Nov. 23, 2009, now lives in infamy as the day of the single deadliest attack on the press, and one of the worst cases of election-related violence in the Philippines.
And yet, nine years later, the families of the 58 individuals, including 32 journalists, who were abducted and mowed down at close range on a remote hilltop in the town of Ampatuan, Maguindanao, and then hastily buried in shallow graves, have yet to celebrate a single conviction in the case.
But there may be reason for some hope now. The families of the victims of the Maguindanao massacre said in a recent statement that they had received news that the court trying the multiple murder case is about to deliver a verdict against Andal “Unsay” Ampatuan Jr., who was slapped with 58 counts of murder and tagged as the mastermind of the horrific incident.
The long-awaited judgment by the Quezon City Regional Trial Court under Judge Jocelyn Solis-Reyes is expected in the first quarter of 2019.
“We meet this news with renewed vigor and relief, for we have waited too long and have given so much to the case over the years,” said the families represented by the Center for International Law. “We have full confidence that the evidence presented is enough to prove Datu Unsay’s guilt beyond reasonable doubt, and we await the verdict with cautious hope.”
The road to this cautiously hopeful pass has been long and torturous. Of the initial 197 suspects charged for the massacre, 117 were arrested — including Ampatuan’s brothers, former governor Zaldy Ampatuan of the Autonomous Region in Muslim Mindanao and Anwar Ampatuan Sr. — and 70 members of the Philippine National Police and Armed Forces of the Philippines; 80 are still at large.
Five have died in detention, including Ampatuan clan patriarch and former Maguindanao governor Andal Ampatuan Sr. who passed away in July 2015.
At one point, Ampatuan Jr.’s lawyer was Salvador Panelo, now the presidential spokesperson, who framed Ampatuan’s defense this way: “Why would the Ampatuans waylay and massacre the wife of a political rival and followers plus media practitioners in the enemy’s lair? That’s against common sense and logic… I’m more convinced that the Ampatuans have been framed to seize political power.”
Esmael Mangudadatu, the Ampatuans’ chief political rival at the time and now Maguindanao governor — whose wife and sisters were in the convoy of election supporters massacred on that gruesome November day nine years ago — revealed recently that he had been offered P100 million to walk away from the case.
He turned down the offer, but the person sent to broker the payoff died later in a motorcycle accident, he said.
Nena Santos, private lawyer for the families of 35 of the victims, including the family of Mangudadatu, said five key witnesses had also been offered bribes, including M16 rifles for self-defense, monthly allowances and houses in Datu Unsay town in Maguindanao, all in exchange for recanting.
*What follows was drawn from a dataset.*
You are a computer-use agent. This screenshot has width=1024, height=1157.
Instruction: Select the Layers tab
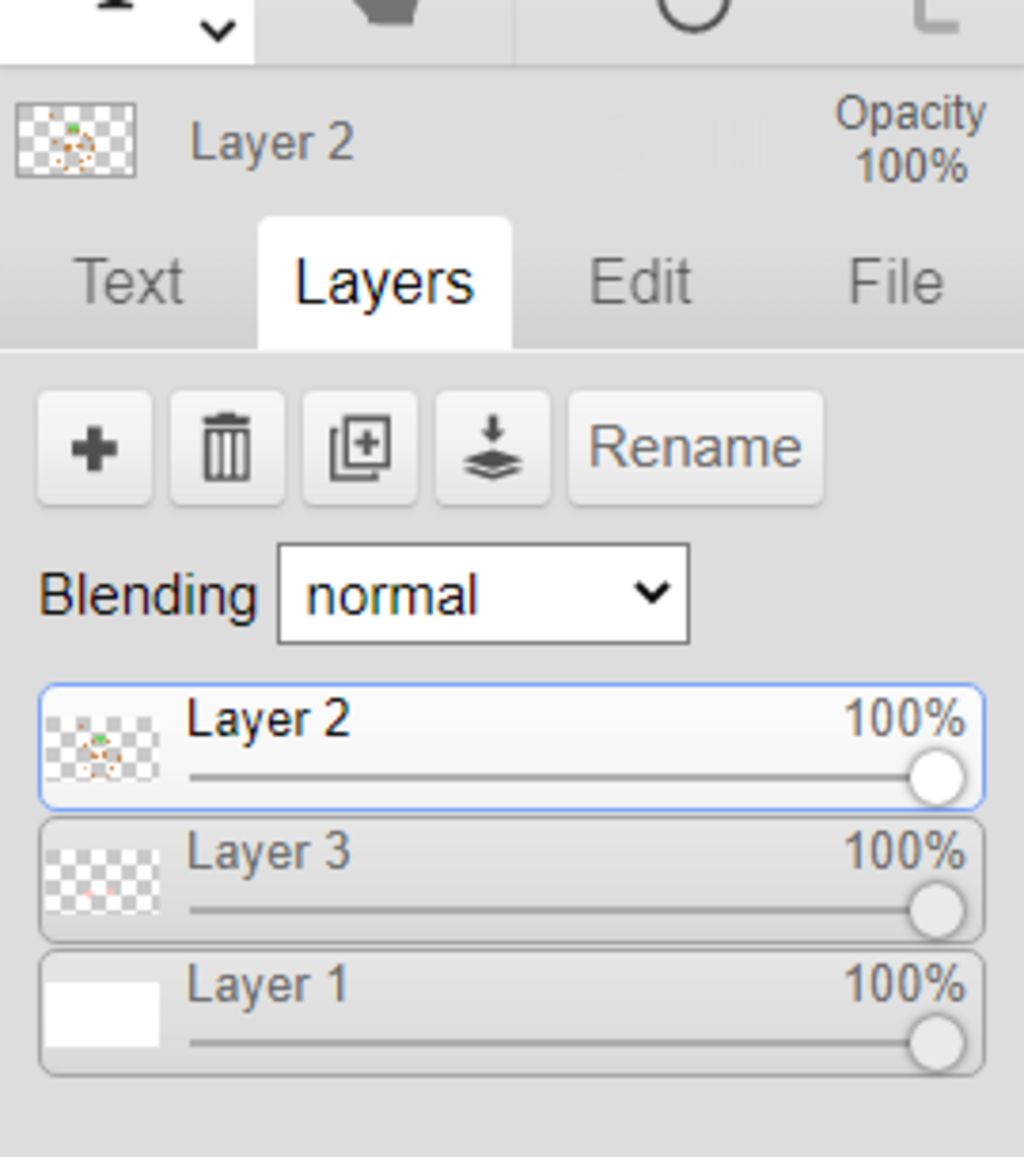tap(384, 283)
One of the five witnesses accepted the offer and officially recanted his testimony implicating Ampatuan Jr.
These attempts to scuttle the case and pervert justice go back to the earliest days. Almost immediately after trial began, some of the families were allegedly offered at least P25 million each to withdraw complaints.
Over the course of the trial, three witnesses have ended up killed, and two potential witnesses who survived attacks eventually refused to testify.
The magnitude of the crime and the arduous wait for its resolution have cast a long cloud on the Philippines’ international standing.
The country dropped six places, from 127th in 2017 to 133rd in 2018, in the 2018 World Press Freedom Index by Reporters Without Borders, which noted that the Philippines remains one of the deadliest countries for journalists in Asia-Pacific in part because of the unresolved Maguindanao massacre.
“The continuing injustice,” said the Foreign Correspondents Association of the Philippines, “is a stark reminder of the impunity that the government has failed to end in the country.”
Judge Solis-Reyes can deliver a cathartic, landmark blow for justice with a verdict that punishes the guilty, closes the book on this harrowing chapter in the nation’s history, and, in the words of the victims’ kin, “bring[s] a sense of humanity into this dark and regrettable incident.”